_WHAT YOU NEED TO DO_
In the listing below, find the line containing "Task: Open the Walled Garden tab" and the line containing "Given: Click the win32evtlog.pyd file icon". Repeat exactly those two lines and every line between them, nothing more.

--- START ---

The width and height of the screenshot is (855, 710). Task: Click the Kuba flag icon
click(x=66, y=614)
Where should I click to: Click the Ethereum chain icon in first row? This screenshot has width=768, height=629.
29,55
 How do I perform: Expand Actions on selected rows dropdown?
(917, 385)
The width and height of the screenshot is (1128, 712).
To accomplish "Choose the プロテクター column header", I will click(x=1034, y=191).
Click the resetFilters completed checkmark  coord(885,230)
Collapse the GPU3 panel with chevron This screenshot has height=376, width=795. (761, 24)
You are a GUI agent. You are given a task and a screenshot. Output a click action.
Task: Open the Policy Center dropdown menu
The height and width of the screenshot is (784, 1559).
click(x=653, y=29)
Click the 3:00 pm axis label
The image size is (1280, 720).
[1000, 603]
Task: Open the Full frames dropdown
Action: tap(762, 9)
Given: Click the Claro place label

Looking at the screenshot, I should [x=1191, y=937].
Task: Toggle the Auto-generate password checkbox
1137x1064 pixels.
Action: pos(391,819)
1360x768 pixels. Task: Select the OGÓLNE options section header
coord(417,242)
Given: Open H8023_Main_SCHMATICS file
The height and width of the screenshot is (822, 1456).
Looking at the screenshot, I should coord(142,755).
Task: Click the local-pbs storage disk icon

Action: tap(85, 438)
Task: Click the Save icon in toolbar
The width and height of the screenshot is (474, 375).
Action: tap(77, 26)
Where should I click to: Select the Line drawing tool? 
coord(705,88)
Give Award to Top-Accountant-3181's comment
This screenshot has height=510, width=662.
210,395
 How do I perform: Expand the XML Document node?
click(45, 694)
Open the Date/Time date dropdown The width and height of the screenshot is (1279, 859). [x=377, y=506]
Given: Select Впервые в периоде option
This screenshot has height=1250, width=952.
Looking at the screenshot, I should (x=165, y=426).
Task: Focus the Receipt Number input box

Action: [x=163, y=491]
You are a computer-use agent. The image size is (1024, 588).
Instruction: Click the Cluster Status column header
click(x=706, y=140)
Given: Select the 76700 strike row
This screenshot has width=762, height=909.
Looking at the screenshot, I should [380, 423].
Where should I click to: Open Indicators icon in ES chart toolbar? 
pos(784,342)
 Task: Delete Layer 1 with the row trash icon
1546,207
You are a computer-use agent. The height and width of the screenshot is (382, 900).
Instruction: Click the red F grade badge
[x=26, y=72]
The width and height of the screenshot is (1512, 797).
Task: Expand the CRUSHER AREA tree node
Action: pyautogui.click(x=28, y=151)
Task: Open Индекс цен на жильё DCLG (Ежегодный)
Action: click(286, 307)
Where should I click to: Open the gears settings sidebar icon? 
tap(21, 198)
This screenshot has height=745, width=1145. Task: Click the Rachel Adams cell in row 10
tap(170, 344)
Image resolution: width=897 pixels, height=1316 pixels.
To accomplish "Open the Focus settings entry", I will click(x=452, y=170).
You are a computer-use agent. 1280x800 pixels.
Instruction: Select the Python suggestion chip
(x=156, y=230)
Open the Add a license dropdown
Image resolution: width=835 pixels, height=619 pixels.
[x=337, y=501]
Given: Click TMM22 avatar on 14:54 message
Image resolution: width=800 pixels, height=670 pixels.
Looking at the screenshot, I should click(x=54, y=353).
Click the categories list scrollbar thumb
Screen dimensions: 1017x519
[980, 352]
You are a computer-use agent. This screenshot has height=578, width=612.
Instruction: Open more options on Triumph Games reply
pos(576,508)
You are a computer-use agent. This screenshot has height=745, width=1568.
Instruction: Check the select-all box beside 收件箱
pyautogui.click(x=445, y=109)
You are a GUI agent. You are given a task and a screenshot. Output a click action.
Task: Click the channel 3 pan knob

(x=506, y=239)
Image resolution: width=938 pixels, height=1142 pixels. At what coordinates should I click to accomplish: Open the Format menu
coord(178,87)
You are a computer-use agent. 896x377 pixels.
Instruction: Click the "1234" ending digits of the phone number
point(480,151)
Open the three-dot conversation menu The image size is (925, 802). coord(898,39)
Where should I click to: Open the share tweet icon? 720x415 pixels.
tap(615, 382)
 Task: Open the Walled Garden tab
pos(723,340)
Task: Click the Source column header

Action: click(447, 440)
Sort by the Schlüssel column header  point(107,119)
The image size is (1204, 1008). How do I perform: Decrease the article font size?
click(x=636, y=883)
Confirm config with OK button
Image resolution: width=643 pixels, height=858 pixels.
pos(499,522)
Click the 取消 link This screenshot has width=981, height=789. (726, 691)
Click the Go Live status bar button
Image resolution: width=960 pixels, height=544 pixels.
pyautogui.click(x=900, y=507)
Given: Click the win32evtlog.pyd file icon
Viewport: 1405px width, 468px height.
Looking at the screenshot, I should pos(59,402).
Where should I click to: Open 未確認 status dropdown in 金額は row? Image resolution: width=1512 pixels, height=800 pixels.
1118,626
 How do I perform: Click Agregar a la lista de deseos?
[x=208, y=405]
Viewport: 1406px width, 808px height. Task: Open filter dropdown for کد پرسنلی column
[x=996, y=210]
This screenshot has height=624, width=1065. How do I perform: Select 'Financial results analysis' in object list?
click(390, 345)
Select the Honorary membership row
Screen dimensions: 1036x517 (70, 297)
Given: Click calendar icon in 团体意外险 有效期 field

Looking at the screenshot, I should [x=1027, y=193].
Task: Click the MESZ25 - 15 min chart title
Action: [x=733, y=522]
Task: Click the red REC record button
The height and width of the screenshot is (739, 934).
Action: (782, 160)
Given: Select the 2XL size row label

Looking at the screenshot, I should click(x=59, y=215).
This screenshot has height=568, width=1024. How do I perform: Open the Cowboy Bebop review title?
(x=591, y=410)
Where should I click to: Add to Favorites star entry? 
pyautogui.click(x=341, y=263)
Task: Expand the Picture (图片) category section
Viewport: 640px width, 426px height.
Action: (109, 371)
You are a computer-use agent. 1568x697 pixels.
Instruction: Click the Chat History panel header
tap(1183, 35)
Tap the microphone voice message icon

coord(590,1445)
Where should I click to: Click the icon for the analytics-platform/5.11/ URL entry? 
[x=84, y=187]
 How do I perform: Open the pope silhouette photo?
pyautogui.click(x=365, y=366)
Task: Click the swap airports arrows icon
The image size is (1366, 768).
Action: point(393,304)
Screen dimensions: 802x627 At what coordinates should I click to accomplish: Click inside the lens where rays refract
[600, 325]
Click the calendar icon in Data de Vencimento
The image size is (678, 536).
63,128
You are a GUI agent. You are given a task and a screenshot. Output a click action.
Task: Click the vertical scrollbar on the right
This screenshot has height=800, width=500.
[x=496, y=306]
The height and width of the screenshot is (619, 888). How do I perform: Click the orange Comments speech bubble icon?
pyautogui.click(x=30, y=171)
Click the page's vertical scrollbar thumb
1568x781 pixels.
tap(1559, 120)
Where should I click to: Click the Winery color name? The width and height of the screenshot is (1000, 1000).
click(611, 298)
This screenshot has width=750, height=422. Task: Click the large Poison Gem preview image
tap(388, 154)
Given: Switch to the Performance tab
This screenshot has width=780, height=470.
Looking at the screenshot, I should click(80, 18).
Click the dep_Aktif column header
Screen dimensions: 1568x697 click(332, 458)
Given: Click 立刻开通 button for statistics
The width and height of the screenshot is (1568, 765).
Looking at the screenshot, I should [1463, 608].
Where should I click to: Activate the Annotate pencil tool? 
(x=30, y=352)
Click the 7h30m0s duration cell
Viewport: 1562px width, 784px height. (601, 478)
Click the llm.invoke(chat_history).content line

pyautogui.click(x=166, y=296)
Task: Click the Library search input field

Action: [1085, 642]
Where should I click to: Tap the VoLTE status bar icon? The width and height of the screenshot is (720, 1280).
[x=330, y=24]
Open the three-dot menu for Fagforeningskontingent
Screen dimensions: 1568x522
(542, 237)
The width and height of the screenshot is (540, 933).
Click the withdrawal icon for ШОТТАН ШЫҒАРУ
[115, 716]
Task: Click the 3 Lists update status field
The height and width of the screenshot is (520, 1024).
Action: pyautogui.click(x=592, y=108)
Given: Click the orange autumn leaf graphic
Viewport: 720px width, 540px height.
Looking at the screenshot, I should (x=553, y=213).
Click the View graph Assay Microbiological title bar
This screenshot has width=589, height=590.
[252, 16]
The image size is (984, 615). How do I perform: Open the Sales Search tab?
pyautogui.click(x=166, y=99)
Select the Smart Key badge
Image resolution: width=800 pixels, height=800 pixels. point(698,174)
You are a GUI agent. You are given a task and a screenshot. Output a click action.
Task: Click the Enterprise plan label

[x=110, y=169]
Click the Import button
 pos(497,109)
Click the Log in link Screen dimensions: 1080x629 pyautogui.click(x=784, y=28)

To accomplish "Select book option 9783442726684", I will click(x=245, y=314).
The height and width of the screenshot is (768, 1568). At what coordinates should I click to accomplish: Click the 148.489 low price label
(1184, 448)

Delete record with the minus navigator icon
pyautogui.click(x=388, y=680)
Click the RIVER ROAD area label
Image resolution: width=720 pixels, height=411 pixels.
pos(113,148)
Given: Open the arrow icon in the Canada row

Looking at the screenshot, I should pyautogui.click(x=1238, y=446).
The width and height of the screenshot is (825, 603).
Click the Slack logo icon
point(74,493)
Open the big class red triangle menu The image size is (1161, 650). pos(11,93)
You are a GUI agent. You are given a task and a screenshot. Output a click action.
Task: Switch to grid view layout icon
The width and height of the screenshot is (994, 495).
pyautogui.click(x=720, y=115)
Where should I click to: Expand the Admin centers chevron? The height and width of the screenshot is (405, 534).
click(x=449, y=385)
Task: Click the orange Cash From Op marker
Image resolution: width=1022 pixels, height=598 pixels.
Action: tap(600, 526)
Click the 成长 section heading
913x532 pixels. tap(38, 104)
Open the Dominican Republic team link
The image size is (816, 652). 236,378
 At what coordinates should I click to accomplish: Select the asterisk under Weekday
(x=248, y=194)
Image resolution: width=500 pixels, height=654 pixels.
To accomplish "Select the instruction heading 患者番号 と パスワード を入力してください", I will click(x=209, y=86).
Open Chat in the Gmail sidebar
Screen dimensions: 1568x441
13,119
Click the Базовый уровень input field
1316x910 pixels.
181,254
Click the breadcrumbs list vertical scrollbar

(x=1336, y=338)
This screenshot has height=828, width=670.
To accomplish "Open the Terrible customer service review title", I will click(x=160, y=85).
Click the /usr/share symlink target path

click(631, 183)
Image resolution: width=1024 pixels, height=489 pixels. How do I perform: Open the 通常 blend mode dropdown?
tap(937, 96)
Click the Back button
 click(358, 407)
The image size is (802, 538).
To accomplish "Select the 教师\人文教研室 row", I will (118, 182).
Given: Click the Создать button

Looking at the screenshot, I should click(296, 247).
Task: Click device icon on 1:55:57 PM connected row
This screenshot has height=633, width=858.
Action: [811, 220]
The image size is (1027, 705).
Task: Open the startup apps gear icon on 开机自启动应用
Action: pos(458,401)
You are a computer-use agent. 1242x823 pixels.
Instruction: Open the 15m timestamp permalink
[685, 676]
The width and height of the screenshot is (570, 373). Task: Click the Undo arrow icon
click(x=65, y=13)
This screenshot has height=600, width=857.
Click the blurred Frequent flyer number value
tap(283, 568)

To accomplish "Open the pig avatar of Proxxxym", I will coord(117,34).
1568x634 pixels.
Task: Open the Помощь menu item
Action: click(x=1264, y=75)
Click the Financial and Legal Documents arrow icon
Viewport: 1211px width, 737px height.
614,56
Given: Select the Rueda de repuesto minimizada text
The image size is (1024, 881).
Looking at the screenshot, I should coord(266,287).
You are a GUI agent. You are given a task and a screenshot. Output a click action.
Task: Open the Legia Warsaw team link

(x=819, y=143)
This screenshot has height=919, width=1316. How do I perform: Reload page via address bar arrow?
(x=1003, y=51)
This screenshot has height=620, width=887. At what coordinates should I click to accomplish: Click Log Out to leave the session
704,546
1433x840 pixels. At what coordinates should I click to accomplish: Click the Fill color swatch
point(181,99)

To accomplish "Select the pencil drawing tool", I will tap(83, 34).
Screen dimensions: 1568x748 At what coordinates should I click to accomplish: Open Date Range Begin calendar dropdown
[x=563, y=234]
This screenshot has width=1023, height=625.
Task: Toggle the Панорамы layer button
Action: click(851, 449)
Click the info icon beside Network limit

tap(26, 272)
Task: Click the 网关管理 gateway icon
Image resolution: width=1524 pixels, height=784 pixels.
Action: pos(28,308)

--- END ---

_SOLUTION FOR THIS EXERCISE_
 Task: Open the Walled Garden tab
pos(723,340)
Task: Click the Source column header

Action: click(447, 440)
Sort by the Schlüssel column header  point(107,119)
The image size is (1204, 1008). How do I perform: Decrease the article font size?
click(x=636, y=883)
Confirm config with OK button
Image resolution: width=643 pixels, height=858 pixels.
pos(499,522)
Click the 取消 link This screenshot has width=981, height=789. (726, 691)
Click the Go Live status bar button
Image resolution: width=960 pixels, height=544 pixels.
pyautogui.click(x=900, y=507)
Given: Click the win32evtlog.pyd file icon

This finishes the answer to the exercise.